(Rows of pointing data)
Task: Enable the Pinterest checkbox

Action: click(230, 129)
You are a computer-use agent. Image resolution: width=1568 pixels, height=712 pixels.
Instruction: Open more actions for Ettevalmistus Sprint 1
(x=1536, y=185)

Work to complete:
Extract every line in the rows that contains the string "Pinterest". Case counts.

Full solution:
Task: Enable the Pinterest checkbox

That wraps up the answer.